Дни боевые - страница 13
Слушая Герасименко, я не мог понять, чем вызвана такая спешка, почему не дали на подготовку весь сегодняшний день, как я просил, почему и третий полк будет брошен в бой с ходу?
— Да, времени на подготовку действительно маловато. Надо спешить, — сказал я и, развернув свою карту, стал объяснять Герасименко обстановку.
Неожиданно из кустарника на поляну выползли два танка. На одном из них, опершись о башню, стоял полковник в очках. Это и был командир бригады. Заметив нас, полковник соскочил на землю.

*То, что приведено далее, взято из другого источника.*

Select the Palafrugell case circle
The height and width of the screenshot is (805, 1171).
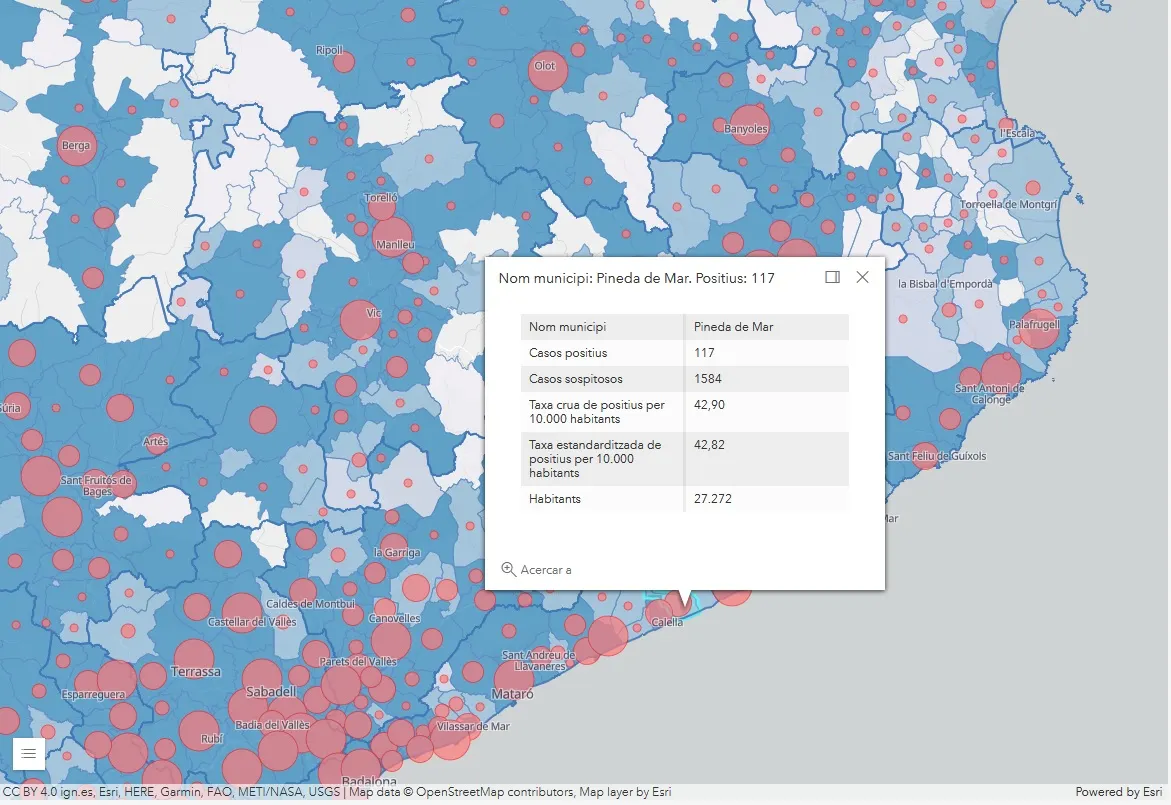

Познакомились.
— Вот и хорошо, что все собрались, — сказал я. — Обсудим предстоящую задачу.
— Атаковать танками Лужно прямо в лоб я не могу,— заявил командир танковой бригады, — меня расстреляют. Попытаюсь обойти и атаковать с фланга. В лоб пусть атакует пехота.
— Пехоте без танков взять Лужно так же тяжело, как и танкам без пехоты, — доказывал я и настаивал усилить полк хотя бы одной ротой танков непосредственной поддержки. В конце концов командир бригады согласился с моими доводами и пообещал выделить танковую роту.
Решив вопрос о танковой поддержке, мы перешли к артиллерийскому обеспечению. Вся артиллерия находилась у меня, и я хотел получить от комбрига заявку: когда, по каким участкам или по каким целям надо вести огонь.
— С артиллерией мне возиться некогда, — заявил комбриг. — У меня в каждом танке своя артиллерия.
— Ну что ж, — сказал я, не желая спорить. — Если для танков артиллерия не нужна, то она нужна пехоте, а с пехотой мы уладим дело сами.
На этом и закончилась наша предварительная увязка действий. Комбриг и Герасименко договорились встретиться еще раз, через час после рекогносцировки, и окончательно решить все остальные вопросы.
Однако, несмотря на договоренность, совместной, одновременной атаки танковой бригады и полка не получилось.
Бригада ушла далеко вправо в лес и пропала. Танковая рота в полк не прибыла, снялись и скрылись в лесу и танки взаимодействия, оставленные комбригом при командире полка.
Казанский полк в 18.00 один атаковал Лужно. Казанцы действовали геройски, но лобовая атака пехоты на сильно укрепленный населенный пункт успеха не имела. Неподавленный огонь врага сметал наши цепи одну за другой. Плохо обеспеченная артиллерийским огнем и не поддержанная танками атака захлебнулась.
Поздно вечером, вне всякой связи с пехотой, атаковала противника танковая бригада. Переправившись через Лужонку, она вышла на заболоченный луг и, добравшись кое-как до шоссе, повернула на Лужно вдоль немецкого переднего края. Понеся значительные потери на минах и от огня орудий прямой наводки, танковые батальоны отошли обратно.
Так закончился для нас четвертый боевой день.
В этот день отыскался майор Секарев. Наши связисты нашли его в лесу на подступах к Каменной Горе. Танкетка Секарева была подбита прямым попаданием, водителя убило. Майора контузило, и он двое суток пролежал без памяти. На третьи пришел в себя и кое-как вылез из танкетки. Он еле держался на ногах и без посторонней помощи не смог бы выбраться из лесу.
Подлечившись в медсанбате, Секарев убыл от нас в отдел кадров армии. Месяца через полтора — два он получил в командование отдельную стрелковую бригаду.
Его место занял новый начальник штаба подполковник Павел Федорович Батицкий. До этого он служил начальником штаба в другой дивизии. Я знал Батицкого еще до войны, знал его как неутомимого, энергичного человека с твердым, волевым характером. Из всех старших командиров нашего штаба Батицкий оказался самым молодым — ему шел 31-й год.
Наутро пятого дня к нам приехал генерал Морозов, чтобы лично разобраться в причинах неуспеха. Докладывали ему я и командир танковой бригады. Командарм никак не мог уяснить себе, почему не получилось одновременного и согласованного удара стрелковым полком и танковой бригадой.
Я считал, что раз Казанский полк был переподчинен командиру бригады, он в первую очередь и нес ответственность за организацию взаимодействия. Комбриг же доказывал, что если бы бригаде придали один стрелковый батальон в качестве танкового десанта, она могла бы выполнить задачу.
Так мы препирались с командиром бригады, а командарм слушал, задавал нам вопросы и, очевидно, не находил виновного. Отругав нас обоих, он уехал.